Asked about the nudity, he said, "The nudity is specifically a small image that has my mother right after having slashed her wrists in a bathtub being found, so it's seen from overhead and you can see it's a tiny image. So you have to really, like, want to get your sexual kicks by projecting on it. It seems like a crazy place to get them. So I think that it has more to do with I think, they're so myopic in their focus, they're so afraid of what's implied and having to defend the decision to teach 'Maus' as part of the curriculum that it, it led to this kind of daffily myopic response.
"The problem, of course, is that it has the breath of autocracy and fascism about it."
'Maus' is no stranger to controversy. According to American Library Association Director of the Office for Intellectual Freedom Deborah Caldwell-Stone, the organization's database includes challenges to 'Maus' dating from the 1990s through 2015.
"We support the educators and school librarians who strive to provide their students with a full understanding of history through books and other resources and oppose the unreasoned censorship of classroom materials that illuminate historical tragedies like the Holocaust," Caldwell-Stone said in an email. "While we support the right of a parent to guide their student's reading and choose other resources for their student, we do not believe that one parent's views should control what books or educational resources are available to other students."
Spiegelman's book, published in 1980 and awarded the Pulitzer in 1992, provides a view of the Holocaust from a personal perspective, she said.
"'Maus' makes real one individual's personal experience of the horrors of the Holocaust while describing the political and social conditions that allowed mass genocide to happen in a manner that is accessible for young people - a retelling of history that supports not only the acquisition of historical knowledge but also empathy, understanding and critical thinking," she said. "The story is told in a manner that students describe as emotionally and intellectually engaging."
Irven M. Resnick, professor and chair of excellence in the University of Tennessee at Chattanooga's Department of Philosophy and Religion, said he was stunned by the removal of 'Maus' from McMinn's curriculum.
"It's a travesty," Resnick said Thursday in a telephone interview. "I teach courses on the Holocaust at the university level and regularly ask my students to read 'Maus,' and without exception, I think it's their favorite introduction to the Holocaust," he said. "It gives them insight into the real experiences of Holocaust survivors but more importantly the experience of a child of Holocaust survivors and the impact the Holocaust has on the second generation which is often overlooked."
The Jewish Federation of Greater Chattanooga expressed disappointment in the decision to remove the book, according to an emailed statement from the local organization.
"It is imperative that we teach our children about the Holocaust in age-appropriate ways, as outlined in Tennessee's state standards for Holocaust education.

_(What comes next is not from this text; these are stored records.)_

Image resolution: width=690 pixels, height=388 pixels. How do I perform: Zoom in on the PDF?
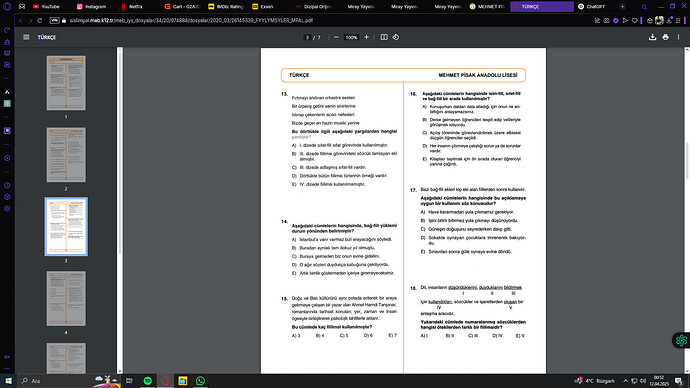[x=366, y=37]
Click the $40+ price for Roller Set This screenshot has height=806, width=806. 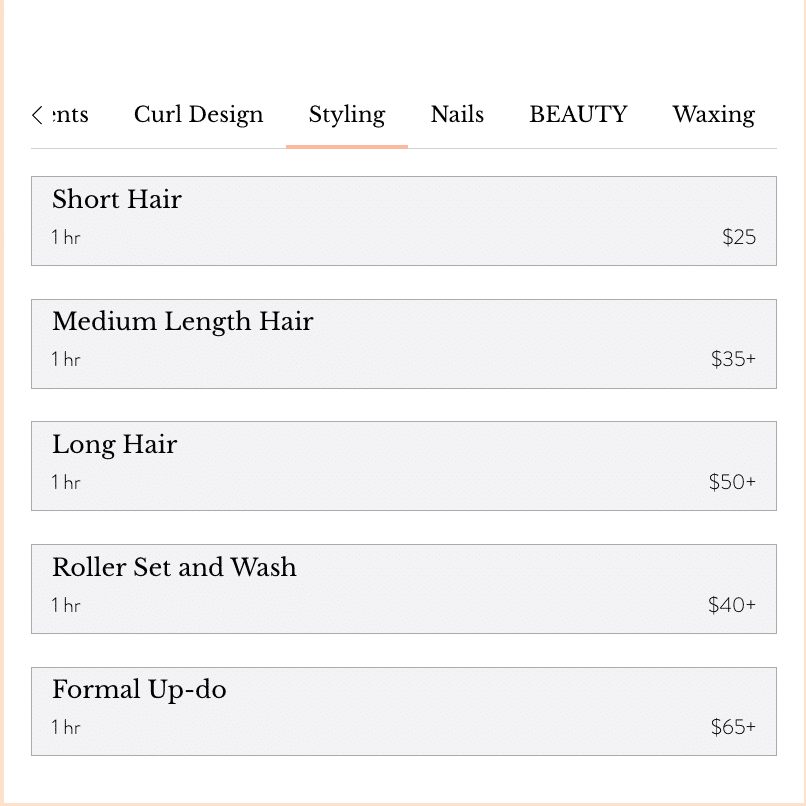(732, 604)
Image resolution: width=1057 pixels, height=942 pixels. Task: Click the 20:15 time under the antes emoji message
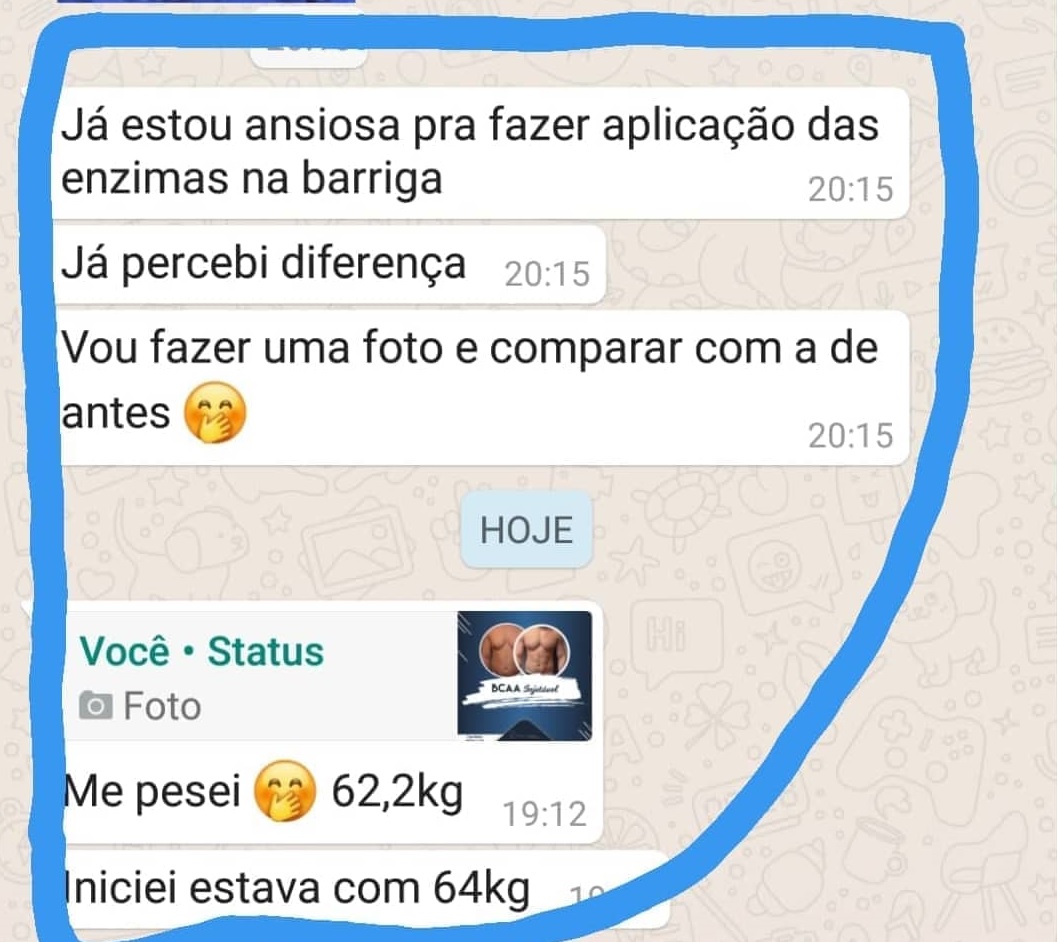click(x=851, y=436)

At a time of rising antisemitism, we must be particularly vigilant so that nothing like the Holocaust can ever happen again," the statement said.
"On International Holocaust Memorial Day, in particular, we must redouble our efforts to ensure the crimes of the Nazi regime are never forgotten," the federation's executive director, Michael Dzik, said Thursday in the statement. "We are in the process of reaching out to the McMinn County School Board and look forward to discussing this issue with them in hopes that they will reconsider their decision."